Chapter 9: What’s Next?

So today is the last day of my maternity leave. What a year. My son has taught me so many more crucial life lessons in the 6 months than I learned in my 37 years.

  • Feeling good is finally feeling comfortable being ourselves in our messy, perfectly imperfect lives.

  • Real luxuries are turning ordinary experiences into treats. A shower, a non-rushed meal, a full night’s sleep…
  • Life happens and you can let it beat you down and break you, or you can heal yourself by refusing to belittle yourself and recognize how strong you actually are.
  • Accept your quirks entirely and sincerely. They are solely your own and make you you.
  • The old you might not be charming anymore. You have evolved and it’s ok. And maybe (gasp) embarking on an odyssey of moderation and simplicity is the next step.
  • You will post pics of your kid on social media.

  • Your kid is annoying and will drive you nuts, but maybe they have the potential to be a superstar?! See a resemblance?

  • You are not perfect and will annoy your kid. I had to dress him up like the Where the Wild Things Are character.

  • Never expect perfect circumstances. Use what’s at your disposal to keep moving forward. Take a tip from MacGyver and learn to make the best of the situation with the tools you’ve got. Especially the ones in your diaper bag!
  • I had a misalignment of priorities and got stuck. Having a kid forces you to re-evaluate everything. It’s not about you anymore.

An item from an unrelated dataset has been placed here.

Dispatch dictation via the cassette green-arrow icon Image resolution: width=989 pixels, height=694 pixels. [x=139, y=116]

  • We are good enough. We just need more practice at times. Instead of thinking ‘I have to be better’ change it to ‘I will do my absolute best today.’

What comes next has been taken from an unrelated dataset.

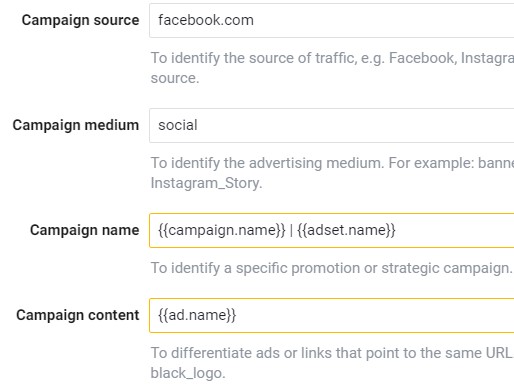Place cursor on {{adset.name}} token
The width and height of the screenshot is (514, 390).
click(x=346, y=230)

It has been one hell of a journey and chapter of my (and Keith and Rambo’s) life. I am excited for this next installment: the work-life balance. I believe it’s possible to have a fulfilling career, marriage/partnership, friendship, family time, be a mom, maintain emotional and spiritual health, travel and still be a spitfire. This will be an ongoing challenge as life changes and you have to maneuver with it, but I hope to surrender to how dynamic life can be and embrace that no day is the same and we have the ability to just make the most of it.

I truly believe you only learn by actually experiencing something. I’ve often asked why has so much happened in my life? Maybe it’s to fully understand life circumstances, successes and tragedies first hand so I can be a better person for others. I know that is why I had and will have this experience with Gabriel. I feel blessed for the love and support I received during this journey. I simultaneously feel a little ashamed that I wasn’t always there for other moms. It was partially due to the fact that I was not equipped but I also didn’t understand the dynamics and challenges of motherhood. I am going to learn from this and not make certain assumptions or judgements. You never know what others are going through and should show compassion and support, and pay it forward when/if you can.

And I’ll end this with the adventures of being a parent are super scary and exciting. Every day is like a clue, not a conclusion. There are no black and white scenarios to this. It’s all gray territory where gnarly, messy, fabulous truths exist. If you keep your heart and mind open and your expectations reasonable, the outcome will be remarkable.

@Gabriel, I want you to live a life of originality, confidence and authenticity. You will always be legendary in my, Keith’s and Rambo’s eyes. I can’t wait for the rest of our life together. Thanks for helping me write this post.